Entwickelt wurde der Test von dem Unternehmen Fujirebio Diagnostics, Inc. Der Bluttest erhielt den Status eines »Breakthrough Device«, der die Prüfung und Zulassung besonders innovativer Verfahren beschleunigt. Der Test läuft auf dem vollautomatischen Gerätesystem Lumipulse® G1200 des Unternehmens, das in klinischen Laboren in den USA weit verbreitet ist. Der neue Ratio-Test ergänze den Lumipulse G β-Amyloid Ratio (1-42/1-40), der von der FDA im Mai 2022 für die Verwendung in Liquor zugelassen wurde, informiert der Hersteller.
In der EU ist bislang weder dieser noch ein anderer Bluttest zur Alzheimer-Diagnose zugelassen worden. Doch in spezialisierten Gedächtnisambulanzen und Forschungseinrichtungen kommen bereits verschiedene Verfahren zum Einsatz. Am weitesten verbreitet ist der PrecivityAD-Test des US-Unternehmens C₂N Diagnostics. Er misst mithilfe von Massenspektrometrie das Verhältnis der β-Amyloid-Peptide Aβ42 zu Aβ40 im Blut und kombiniert es mit genetischen Informationen zum ApoE-Status, einem Risikofaktor für Morbus Alzheimer. In mehreren europäischen Ländern ist der Test über Partnerlabore als sogenannte Labordienstleistung erhältlich, jedoch nicht als offiziell zugelassenes In-vitro-Diagnostikum.
Auch Tests auf Basis der Simoa-Technologie (Single Molecule Array), wie sie vom US-Hersteller Quanterix angeboten werden, spielen in der Forschung eine wichtige Rolle.
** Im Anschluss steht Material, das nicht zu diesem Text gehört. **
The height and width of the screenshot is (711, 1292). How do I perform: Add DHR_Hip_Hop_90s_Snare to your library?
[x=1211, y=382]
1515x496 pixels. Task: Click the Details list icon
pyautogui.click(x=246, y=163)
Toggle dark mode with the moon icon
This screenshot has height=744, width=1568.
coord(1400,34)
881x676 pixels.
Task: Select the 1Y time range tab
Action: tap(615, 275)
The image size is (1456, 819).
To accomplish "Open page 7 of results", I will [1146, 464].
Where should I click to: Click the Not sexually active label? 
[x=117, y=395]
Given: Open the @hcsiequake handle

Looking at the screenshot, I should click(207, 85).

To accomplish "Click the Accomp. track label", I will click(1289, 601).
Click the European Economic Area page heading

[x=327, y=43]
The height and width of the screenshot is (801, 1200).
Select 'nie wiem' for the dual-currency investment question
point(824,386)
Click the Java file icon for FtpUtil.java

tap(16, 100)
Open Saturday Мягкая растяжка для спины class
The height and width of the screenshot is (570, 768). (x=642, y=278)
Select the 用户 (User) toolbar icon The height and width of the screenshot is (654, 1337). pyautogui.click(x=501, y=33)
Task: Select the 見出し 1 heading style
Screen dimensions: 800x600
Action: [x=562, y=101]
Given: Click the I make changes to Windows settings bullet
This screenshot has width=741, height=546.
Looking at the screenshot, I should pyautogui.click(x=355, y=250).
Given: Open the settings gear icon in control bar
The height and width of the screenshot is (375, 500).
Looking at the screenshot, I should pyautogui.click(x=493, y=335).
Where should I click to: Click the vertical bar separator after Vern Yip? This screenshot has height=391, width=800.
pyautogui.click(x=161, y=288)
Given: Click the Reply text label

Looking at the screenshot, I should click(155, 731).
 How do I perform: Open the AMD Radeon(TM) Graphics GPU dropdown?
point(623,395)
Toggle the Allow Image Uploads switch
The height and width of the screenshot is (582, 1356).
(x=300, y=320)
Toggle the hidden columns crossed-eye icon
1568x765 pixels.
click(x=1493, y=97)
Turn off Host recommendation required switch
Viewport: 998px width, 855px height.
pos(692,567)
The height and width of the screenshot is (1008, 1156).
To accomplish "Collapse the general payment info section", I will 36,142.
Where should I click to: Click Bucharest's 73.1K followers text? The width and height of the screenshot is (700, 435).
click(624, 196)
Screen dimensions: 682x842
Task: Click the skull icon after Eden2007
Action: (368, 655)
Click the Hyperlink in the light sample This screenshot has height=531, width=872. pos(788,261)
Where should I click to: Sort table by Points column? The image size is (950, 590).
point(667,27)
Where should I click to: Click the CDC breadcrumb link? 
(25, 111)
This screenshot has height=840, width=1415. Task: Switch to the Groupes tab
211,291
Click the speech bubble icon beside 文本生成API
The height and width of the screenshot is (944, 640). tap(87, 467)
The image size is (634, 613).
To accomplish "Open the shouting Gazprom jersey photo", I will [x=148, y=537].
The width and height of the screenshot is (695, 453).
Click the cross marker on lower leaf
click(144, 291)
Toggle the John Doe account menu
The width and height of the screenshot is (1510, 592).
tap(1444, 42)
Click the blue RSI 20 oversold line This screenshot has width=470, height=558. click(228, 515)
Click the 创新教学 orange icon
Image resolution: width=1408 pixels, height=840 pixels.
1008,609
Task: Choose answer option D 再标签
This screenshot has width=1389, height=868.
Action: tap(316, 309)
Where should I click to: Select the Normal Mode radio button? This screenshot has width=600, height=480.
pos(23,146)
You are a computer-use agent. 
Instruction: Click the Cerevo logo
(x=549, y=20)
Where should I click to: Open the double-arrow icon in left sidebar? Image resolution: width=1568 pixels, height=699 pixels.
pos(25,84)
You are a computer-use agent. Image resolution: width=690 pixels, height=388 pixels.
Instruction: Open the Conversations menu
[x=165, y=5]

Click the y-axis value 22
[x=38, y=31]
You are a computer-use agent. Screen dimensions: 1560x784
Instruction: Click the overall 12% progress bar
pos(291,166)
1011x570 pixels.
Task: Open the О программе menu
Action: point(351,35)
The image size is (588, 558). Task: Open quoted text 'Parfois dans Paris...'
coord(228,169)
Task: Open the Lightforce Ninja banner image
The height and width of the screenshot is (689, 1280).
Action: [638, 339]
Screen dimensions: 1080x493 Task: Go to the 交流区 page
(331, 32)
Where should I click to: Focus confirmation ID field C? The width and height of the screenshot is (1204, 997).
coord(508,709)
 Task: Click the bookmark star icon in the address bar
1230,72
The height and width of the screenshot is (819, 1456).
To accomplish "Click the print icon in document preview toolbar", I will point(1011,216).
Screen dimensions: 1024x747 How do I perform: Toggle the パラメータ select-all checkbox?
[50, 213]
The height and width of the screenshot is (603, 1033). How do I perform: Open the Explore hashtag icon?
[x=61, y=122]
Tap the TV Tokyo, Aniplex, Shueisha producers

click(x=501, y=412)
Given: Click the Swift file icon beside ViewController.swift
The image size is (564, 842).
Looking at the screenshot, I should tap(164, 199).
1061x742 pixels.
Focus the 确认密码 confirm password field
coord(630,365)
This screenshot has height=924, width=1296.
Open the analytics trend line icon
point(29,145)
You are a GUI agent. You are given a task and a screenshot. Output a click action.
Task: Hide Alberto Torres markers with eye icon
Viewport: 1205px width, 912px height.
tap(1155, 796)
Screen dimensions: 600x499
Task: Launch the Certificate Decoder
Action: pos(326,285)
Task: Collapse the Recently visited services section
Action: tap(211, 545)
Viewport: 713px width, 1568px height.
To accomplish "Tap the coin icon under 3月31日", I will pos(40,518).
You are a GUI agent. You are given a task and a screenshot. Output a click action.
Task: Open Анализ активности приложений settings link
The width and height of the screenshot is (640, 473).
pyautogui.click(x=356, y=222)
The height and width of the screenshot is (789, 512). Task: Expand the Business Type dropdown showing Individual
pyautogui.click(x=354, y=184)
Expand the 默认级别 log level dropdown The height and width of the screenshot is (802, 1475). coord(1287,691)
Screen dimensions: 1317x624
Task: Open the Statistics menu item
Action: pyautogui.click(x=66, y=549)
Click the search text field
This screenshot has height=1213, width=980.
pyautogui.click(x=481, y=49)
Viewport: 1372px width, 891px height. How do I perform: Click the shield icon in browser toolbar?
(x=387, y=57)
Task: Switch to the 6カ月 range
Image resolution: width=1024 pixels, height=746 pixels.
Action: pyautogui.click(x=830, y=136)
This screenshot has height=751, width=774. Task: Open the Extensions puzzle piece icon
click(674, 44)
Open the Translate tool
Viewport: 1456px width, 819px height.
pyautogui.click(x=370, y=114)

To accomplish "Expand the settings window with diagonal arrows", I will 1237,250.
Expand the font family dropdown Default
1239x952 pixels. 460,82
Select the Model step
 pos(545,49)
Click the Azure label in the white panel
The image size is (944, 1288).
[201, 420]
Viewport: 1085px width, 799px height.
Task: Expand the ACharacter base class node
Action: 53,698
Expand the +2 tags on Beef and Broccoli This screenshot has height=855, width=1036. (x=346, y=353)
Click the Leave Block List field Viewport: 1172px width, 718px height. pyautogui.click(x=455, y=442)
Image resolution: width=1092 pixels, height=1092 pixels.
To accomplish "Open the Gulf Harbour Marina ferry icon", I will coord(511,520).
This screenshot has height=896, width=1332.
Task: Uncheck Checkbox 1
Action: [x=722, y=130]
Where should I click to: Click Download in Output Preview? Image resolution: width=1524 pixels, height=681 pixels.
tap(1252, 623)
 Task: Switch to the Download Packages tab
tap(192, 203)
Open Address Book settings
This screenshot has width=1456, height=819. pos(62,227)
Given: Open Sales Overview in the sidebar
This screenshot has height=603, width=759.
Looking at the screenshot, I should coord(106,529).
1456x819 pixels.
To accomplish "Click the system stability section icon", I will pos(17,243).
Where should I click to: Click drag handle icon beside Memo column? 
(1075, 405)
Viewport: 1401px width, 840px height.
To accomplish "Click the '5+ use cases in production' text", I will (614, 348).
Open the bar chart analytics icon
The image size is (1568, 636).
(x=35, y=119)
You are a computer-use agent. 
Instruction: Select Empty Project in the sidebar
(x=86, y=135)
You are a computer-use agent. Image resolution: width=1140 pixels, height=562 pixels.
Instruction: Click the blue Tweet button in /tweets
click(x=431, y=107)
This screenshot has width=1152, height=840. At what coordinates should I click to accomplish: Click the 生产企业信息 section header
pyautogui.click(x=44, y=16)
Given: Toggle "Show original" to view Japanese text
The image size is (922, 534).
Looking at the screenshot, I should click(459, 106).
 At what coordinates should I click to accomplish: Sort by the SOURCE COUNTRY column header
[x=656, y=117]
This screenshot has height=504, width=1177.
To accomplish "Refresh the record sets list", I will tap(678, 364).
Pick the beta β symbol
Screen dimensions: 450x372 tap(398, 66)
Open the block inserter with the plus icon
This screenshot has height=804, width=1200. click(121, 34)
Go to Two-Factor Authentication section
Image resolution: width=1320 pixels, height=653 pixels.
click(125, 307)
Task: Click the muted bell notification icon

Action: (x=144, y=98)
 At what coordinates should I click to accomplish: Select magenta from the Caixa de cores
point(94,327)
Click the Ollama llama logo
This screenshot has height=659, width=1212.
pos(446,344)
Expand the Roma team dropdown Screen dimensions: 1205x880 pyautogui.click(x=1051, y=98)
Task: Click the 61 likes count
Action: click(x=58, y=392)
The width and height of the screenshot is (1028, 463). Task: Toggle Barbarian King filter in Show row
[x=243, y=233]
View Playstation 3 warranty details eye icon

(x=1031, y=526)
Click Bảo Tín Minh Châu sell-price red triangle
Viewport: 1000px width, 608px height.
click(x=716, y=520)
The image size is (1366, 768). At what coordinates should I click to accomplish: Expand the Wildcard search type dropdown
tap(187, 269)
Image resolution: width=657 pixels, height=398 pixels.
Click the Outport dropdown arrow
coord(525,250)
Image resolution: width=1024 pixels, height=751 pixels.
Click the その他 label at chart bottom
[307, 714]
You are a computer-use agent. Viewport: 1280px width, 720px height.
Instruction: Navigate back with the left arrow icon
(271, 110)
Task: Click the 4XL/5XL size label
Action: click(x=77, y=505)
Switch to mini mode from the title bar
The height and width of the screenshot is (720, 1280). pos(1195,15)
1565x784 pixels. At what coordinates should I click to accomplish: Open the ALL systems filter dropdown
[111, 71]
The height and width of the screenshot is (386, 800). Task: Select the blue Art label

Sie erfassen unter anderem phosphoryliertes Tau (pTau181 oder pTau217), Aβ sowie Neurofilament-Leichtketten (NfL). Diese Marker werden mit hoher Sensitivität in einem speziellen Immunoassay nachgewiesen und liefern wertvolle Informationen zur Pathologie bei kognitiven Beeinträchtigungen. Eine EU-Zulassung liegt jedoch auch hier nicht vor.
Ebenfalls pTau217 messen mehrere Tests des US-Unternehmens ALZpath, die derzeit klinisch erprobt werden und zum Teil ebenfalls den Status »Breakthrough Device« erhalten haben. Und auch in Schweden wird an einem pTau-basierten Test gearbeitet. Erste Ergebnisse zu diesem Verfahren stellte vor Kurzem ein Team aus Göteborg vor. In absehbarer Zeit könnte der eine oder andere Test auch in Europa eine Zulassung erhalten.